This next is something a little closer to country - but not the increasingly derided bro-country. Indeed, had I not been in Cambridge (she played on Saturday) I could have seen her play Frome Cheese & Grain the previous evening. It was billed as a warm-up for Cambridge, so here is the result of that.
Gretchen Peters in support of her latest LP 'Blackbirds' (2015).

Although well known, not least to me for her work with old-time, jug band-influenced compatriots Carolina Chocolate Drops, this is that first time that I have ever actually seen Rhiannon Giddens live.
She is touring in support of her début solo LP 'Tomorrow Is My Turn' (2015), which is interesting in that it contains none of her original compositions. It takes a soul, roots trip through a variety of covers and traditional material.

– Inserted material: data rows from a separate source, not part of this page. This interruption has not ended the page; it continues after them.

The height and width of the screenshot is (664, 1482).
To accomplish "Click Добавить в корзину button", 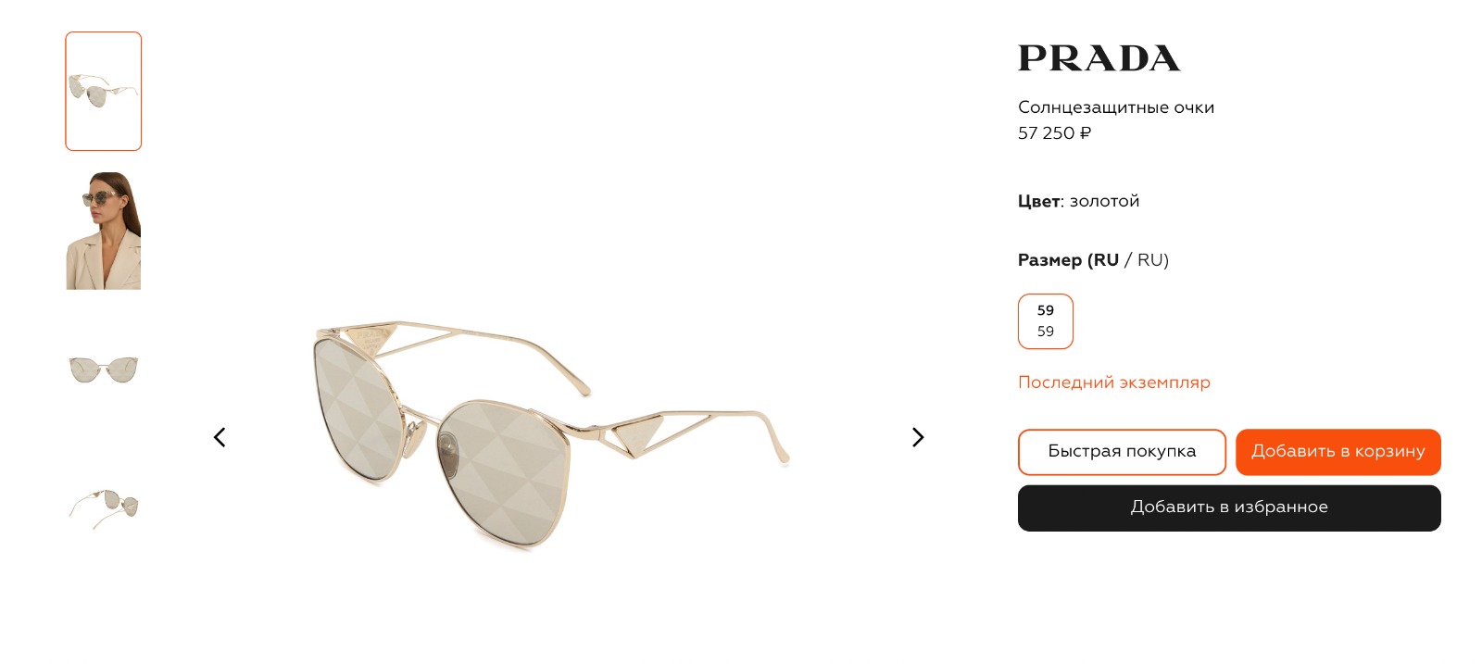I will pos(1338,452).
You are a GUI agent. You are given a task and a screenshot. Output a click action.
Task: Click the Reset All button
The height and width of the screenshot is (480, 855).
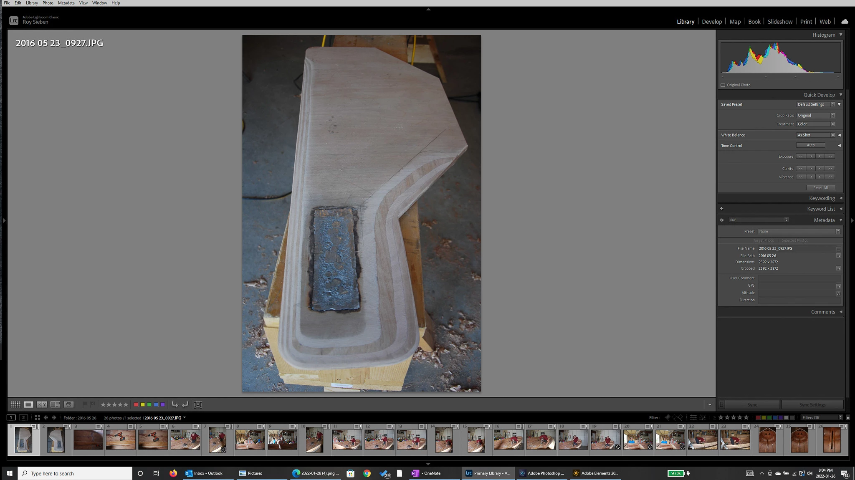[x=820, y=188]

Another band that has been garnering attention here in the UK recently is Brooklyn-based three-piece The Lone Bellow.
This is on the back of the band's second LP 'Then Came The Morning' (2015). It is even more difficult to assign a genre, whatever that means, to this than to the foregoing but suffice it to say that it has been gathering plaudits in its home country too and it is not hard to understand why.

To me perhaps the biggest surprise from Stateside to be announced for Cambridge Folk Festival 2015 is the last of the five that I have chosen to mention. As one of US alt-country trio The Pistol Annies, along with Ashley Monroe and Miranda Lambert, Angaleena Presley was the last to release a solo album by a country mile.
Some things are worth waiting for. 'American Middle Class' was most definitely one of them. It was a late entry into my list of Best Albums of 2014 and this set, had I had any doubt at the time, just proved to me why it was included there.
In case you are wondering about the letters on the fret of her guitar, rather obscured by the microphone stand, it is 'HOLLER' - she was 'Holler Annie' in the Pistol Annies. Miranda Lambert was 'Lonestar Annie' and Ashley Monroe 'Hippy Annie'.